What is required: Extract each line from the items below that contains the string "width". Treat uppercase and lowercase letters as different.

--------------------

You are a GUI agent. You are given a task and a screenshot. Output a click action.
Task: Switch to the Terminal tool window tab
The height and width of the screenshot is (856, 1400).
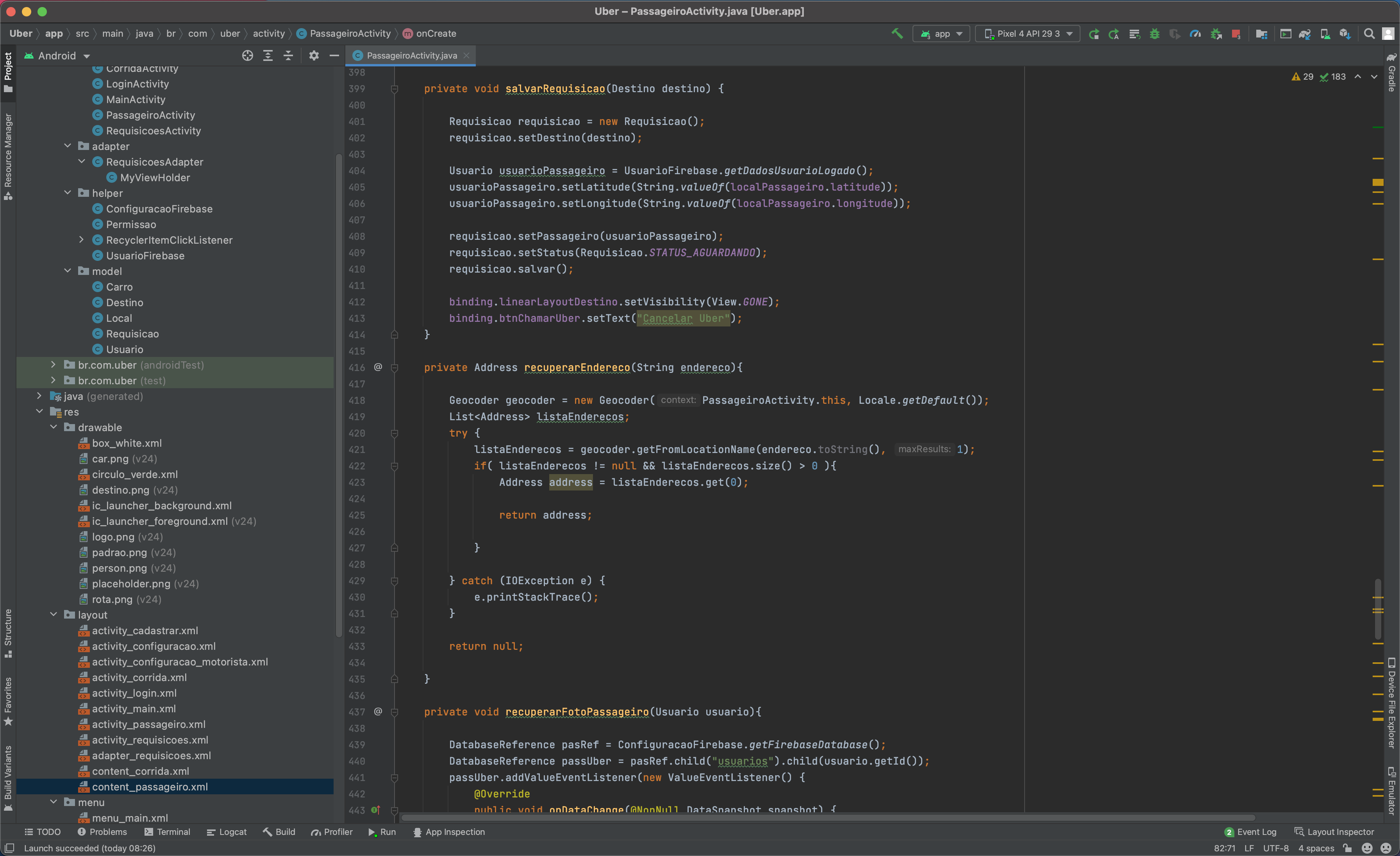[x=167, y=831]
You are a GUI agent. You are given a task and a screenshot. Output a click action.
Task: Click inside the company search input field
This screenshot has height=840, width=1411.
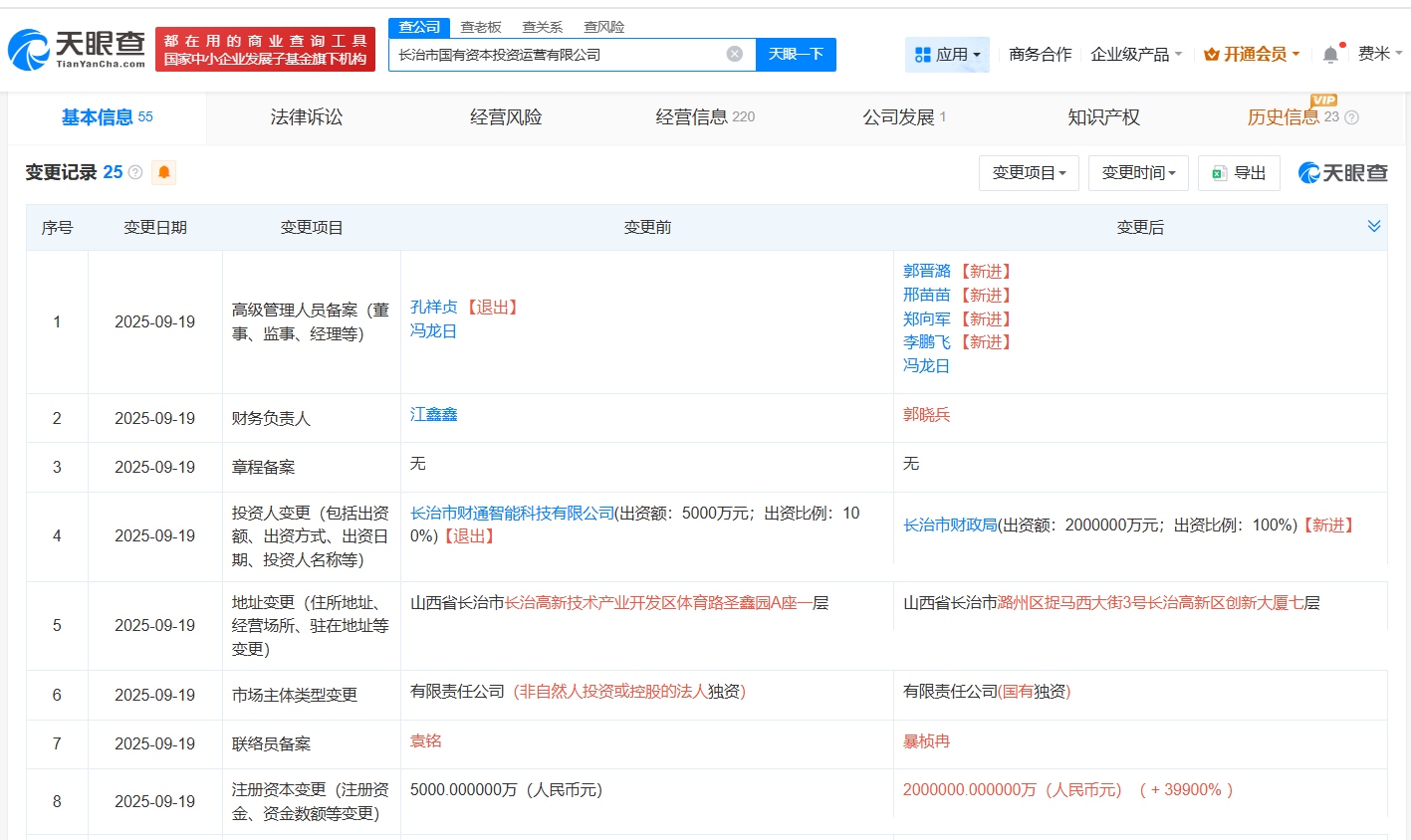(x=568, y=55)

--------------------

Exercise output:
The height and width of the screenshot is (856, 1400).
This screenshot has height=840, width=1411.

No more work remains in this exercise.